Accordions take centre stage
Accordions take centre stage in Vienna until 22 March, when the International Accordion Festival is being held once again, bringing together exponents of the instrument from a wide range of genres in various venues throughout the city.
As long as the accordion is involved, anything goes at the festival, with old and young, quiet and loud, newcomers and veterans and soloists and orchestras all featured. Speaking of orchestras, the Wiener Ziehharmonische Orchester, led by Otto Lechner and traditionally in charge of the closing gala performance, has now grown from 15 to 18 members – where will it end?
You might well ask the same question with reference to the entire festival. More than 50 events in 30 days are on the programme this year in the festival’s 16th edition – by way of comparison, it all began back in 2000 with just 12 events.
Spotlight on women
There is a particular focus this time on female accordionists, the conscious aim being to highlight the work of outstanding female musicians and their importance in the accordion scene. Examples include one of the world’s leading contemporary accordionists, Maria Kalaniemi from Finland (forming a duet with her long-term accompanist Timo Alakotila at the piano), Brazil’s Livia Mattos, the Austrian ensemble ‘Wende Punkt’ led by Wendi Gessner or the ‘Quetschenweiber’, an accordion band from Germany made up of 15 women.

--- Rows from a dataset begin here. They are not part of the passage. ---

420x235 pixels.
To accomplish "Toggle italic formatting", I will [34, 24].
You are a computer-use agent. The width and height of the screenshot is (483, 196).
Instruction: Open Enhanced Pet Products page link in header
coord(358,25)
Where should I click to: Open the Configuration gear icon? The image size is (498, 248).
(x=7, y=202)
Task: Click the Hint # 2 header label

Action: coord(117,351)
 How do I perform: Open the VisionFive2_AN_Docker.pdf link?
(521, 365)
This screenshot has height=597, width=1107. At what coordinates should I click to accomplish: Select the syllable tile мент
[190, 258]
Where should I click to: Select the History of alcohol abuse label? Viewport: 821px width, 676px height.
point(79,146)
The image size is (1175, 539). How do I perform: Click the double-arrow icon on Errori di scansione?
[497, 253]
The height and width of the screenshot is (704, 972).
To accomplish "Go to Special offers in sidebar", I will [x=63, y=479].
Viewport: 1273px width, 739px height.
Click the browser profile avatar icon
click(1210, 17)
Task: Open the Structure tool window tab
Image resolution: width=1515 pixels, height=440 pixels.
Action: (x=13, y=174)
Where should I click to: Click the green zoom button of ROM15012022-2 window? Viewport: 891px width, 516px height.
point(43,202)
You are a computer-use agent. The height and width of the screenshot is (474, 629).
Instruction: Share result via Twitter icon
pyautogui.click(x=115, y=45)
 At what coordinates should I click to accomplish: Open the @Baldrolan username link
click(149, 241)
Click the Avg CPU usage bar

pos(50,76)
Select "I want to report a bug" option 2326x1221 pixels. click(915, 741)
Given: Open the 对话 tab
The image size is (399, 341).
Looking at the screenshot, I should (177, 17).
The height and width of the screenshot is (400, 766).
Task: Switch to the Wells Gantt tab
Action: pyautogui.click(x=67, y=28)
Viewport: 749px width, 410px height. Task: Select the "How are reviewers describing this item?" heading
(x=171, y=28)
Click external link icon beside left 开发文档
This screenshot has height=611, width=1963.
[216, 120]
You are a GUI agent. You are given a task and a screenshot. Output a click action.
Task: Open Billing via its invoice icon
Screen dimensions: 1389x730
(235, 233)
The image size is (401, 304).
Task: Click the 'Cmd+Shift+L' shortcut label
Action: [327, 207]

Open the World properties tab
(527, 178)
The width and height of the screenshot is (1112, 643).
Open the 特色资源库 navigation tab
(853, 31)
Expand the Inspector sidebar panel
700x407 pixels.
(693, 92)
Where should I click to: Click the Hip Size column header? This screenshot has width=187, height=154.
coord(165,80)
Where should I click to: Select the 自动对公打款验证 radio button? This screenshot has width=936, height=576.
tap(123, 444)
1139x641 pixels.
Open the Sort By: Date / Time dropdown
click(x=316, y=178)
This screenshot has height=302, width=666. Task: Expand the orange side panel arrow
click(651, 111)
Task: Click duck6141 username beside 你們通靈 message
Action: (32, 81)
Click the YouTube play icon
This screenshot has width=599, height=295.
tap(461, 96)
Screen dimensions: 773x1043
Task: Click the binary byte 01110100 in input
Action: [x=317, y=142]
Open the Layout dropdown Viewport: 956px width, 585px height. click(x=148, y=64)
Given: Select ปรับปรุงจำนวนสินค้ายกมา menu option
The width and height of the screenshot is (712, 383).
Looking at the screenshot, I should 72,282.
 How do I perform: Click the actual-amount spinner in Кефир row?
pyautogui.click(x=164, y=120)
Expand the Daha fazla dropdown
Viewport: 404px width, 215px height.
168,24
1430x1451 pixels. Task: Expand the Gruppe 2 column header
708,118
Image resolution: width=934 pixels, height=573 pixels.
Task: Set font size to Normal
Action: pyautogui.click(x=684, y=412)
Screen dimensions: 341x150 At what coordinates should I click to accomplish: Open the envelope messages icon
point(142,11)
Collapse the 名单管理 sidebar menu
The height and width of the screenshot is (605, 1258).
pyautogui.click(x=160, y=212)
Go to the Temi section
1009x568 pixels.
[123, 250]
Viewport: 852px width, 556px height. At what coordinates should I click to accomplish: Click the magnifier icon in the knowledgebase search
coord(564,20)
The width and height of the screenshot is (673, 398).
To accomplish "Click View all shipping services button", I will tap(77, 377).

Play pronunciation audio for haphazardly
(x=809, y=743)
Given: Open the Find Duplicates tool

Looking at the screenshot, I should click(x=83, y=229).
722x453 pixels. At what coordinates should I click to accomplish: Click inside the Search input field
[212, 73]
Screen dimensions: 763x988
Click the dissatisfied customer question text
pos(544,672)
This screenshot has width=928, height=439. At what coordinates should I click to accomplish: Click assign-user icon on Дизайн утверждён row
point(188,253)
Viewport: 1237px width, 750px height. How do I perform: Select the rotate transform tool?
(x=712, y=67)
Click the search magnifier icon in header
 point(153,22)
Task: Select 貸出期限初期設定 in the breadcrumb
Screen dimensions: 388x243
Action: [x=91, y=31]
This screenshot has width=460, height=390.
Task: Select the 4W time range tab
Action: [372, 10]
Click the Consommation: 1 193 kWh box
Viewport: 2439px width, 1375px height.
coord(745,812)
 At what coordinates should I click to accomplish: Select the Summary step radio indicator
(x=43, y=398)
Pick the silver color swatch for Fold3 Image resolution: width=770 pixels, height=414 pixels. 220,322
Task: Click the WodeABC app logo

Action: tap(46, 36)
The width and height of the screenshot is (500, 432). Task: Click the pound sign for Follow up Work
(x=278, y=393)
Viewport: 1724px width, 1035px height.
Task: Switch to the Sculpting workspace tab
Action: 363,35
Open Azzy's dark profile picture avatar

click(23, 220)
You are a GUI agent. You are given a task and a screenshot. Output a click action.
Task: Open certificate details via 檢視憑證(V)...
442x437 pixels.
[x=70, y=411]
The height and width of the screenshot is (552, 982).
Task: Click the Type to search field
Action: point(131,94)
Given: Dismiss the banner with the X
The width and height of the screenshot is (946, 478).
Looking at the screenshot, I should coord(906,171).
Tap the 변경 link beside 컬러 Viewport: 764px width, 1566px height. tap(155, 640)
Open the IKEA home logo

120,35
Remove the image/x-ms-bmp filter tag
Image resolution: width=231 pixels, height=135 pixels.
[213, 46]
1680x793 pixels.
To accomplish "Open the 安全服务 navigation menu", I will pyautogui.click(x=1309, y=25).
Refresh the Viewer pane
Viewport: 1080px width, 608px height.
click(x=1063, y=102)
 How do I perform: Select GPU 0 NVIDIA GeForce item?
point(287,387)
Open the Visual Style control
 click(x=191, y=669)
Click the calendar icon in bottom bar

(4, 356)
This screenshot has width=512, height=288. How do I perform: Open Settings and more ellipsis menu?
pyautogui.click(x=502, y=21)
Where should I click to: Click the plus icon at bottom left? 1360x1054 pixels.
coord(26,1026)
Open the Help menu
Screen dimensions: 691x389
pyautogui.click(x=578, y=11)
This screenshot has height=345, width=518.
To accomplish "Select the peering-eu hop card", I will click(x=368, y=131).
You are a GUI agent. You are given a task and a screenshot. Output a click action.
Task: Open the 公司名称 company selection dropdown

Five ensembles from the series focusing on female accordionists also form a separate festival programme section, the ‘Vienna-Berlin Axis’, which sees five accordionists (and their bands) from the German capital visiting the Austrian capital to give concerts in tandem with other performers. The wonderful ‘?Shmaltz!’ is particularly to be recommended, especially for klezmer fans – they will be sharing the stage with the equally wonderful Geoff Berner from Canada.
Literary texts and sung four-liners
The rest of the programme is of the same standard, with the many highlights including a musical and literary ‘Winter’s Journey’ on which the audience is taken by the actor and director Karl Markovics, along with musicians Krzysztof Dobrek and Aliosha Biz, featuring 12 songs from Franz Schubert’s ‘Winterreise’ lieder cycle juxtaposed with texts by 12 authors, including Thomas Bernhard, Franz Kafka and Thomas Mann.
Don’t miss the evening of Gstanzln – witty four-liners sung in Austrian dialect – performed by ‘Die Goas’ (the famous ‘Attwenger’ duo unplugged), who will be delighting the audience with their (mostly) Upper Austrian stanzas. It obviously helps to be familiar with the dialect, something which is equally true of the second part of the evening, when Sebastian Daller & Bänd will be performing Bavarian Gstanzln.
Silent films at the Filmcasino cinema
The Sunday matinees are an indispensable part of the festival. They feature silent films, like the Buster Keaton classic Go West, Alfred Hitchcock’s thriller The Lodger, Wizard of Oz or the comedy Western Wild and Woolly with Douglas Fairbanks, all accompanied by live music, which brings the films – some of which are almost 100 years old – right up to date.